Assignment -> Reply with one number: the count of lines in the data that hold the string "Given".

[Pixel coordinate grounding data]
══════

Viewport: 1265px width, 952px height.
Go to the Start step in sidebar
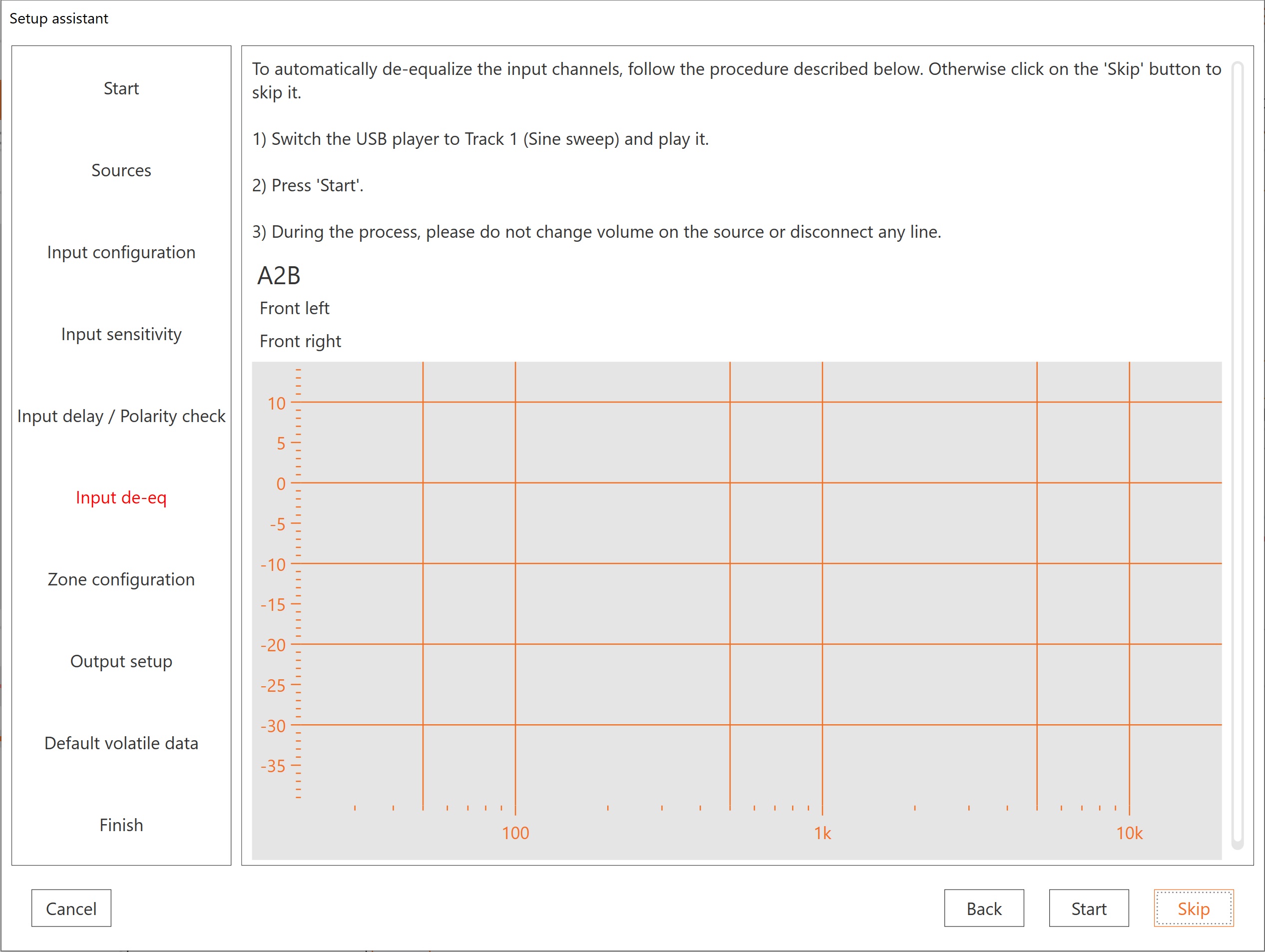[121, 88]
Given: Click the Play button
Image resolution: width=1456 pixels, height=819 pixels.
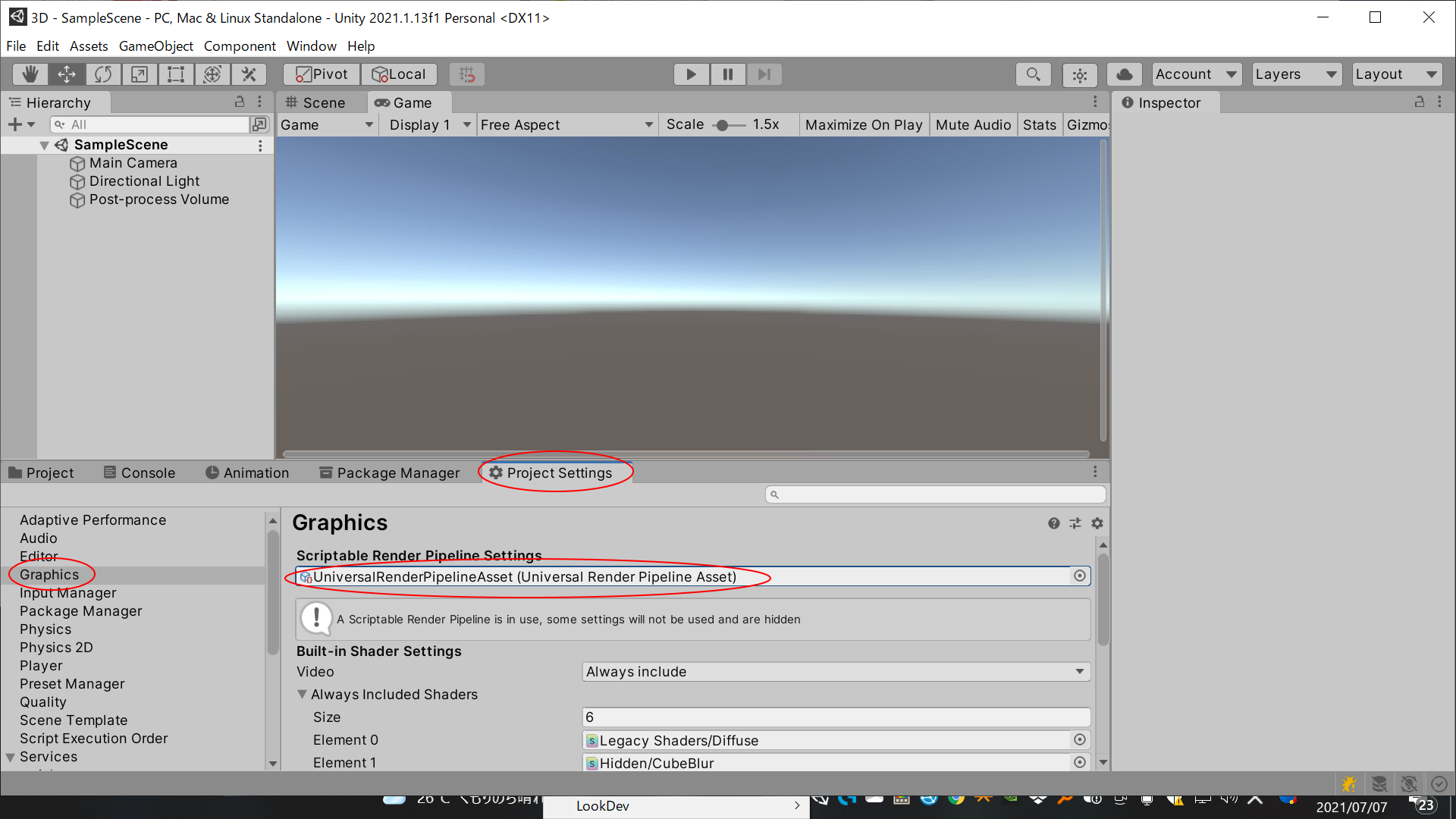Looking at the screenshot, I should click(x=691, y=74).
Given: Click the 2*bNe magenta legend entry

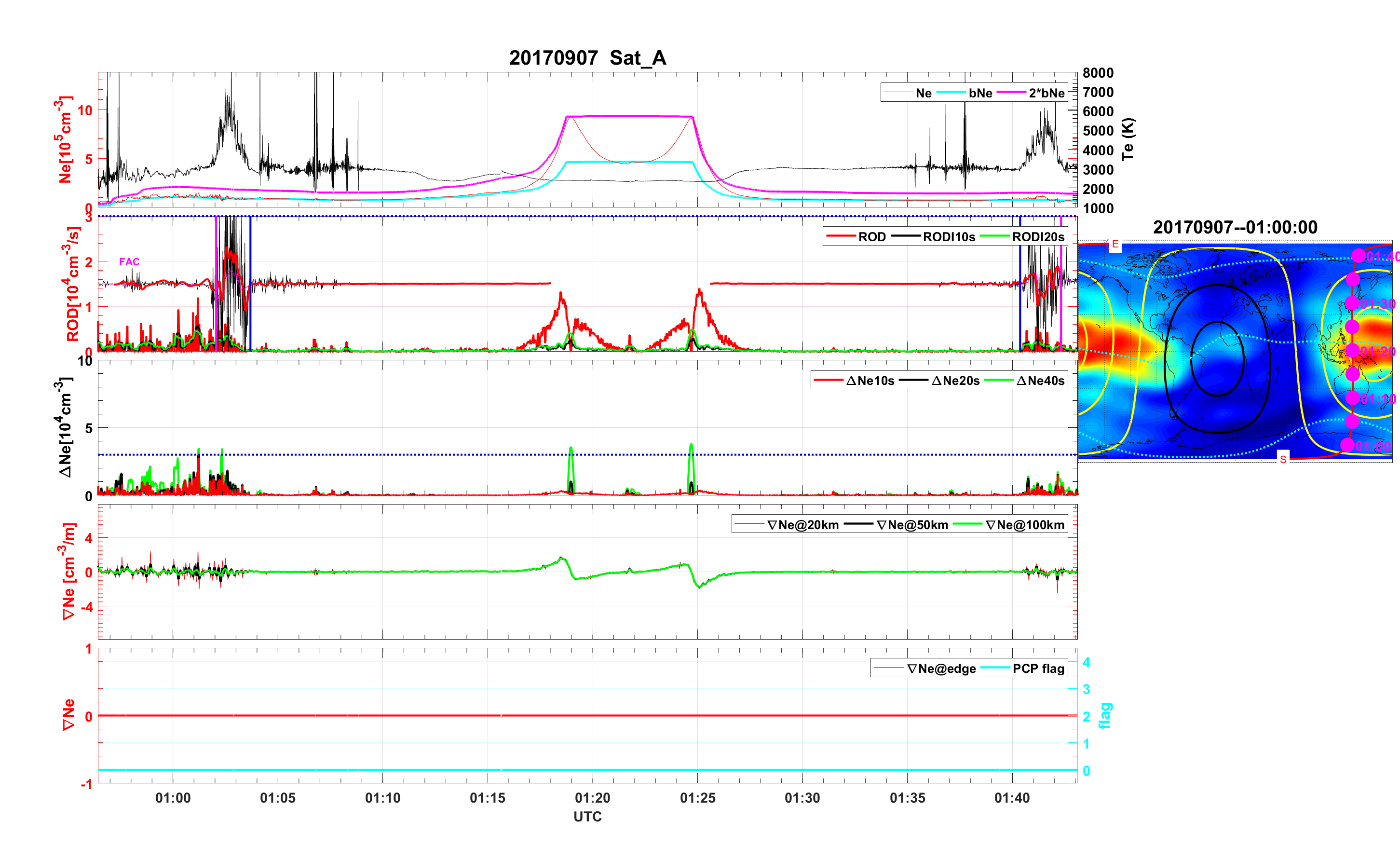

══════

Output of the exercise -> 2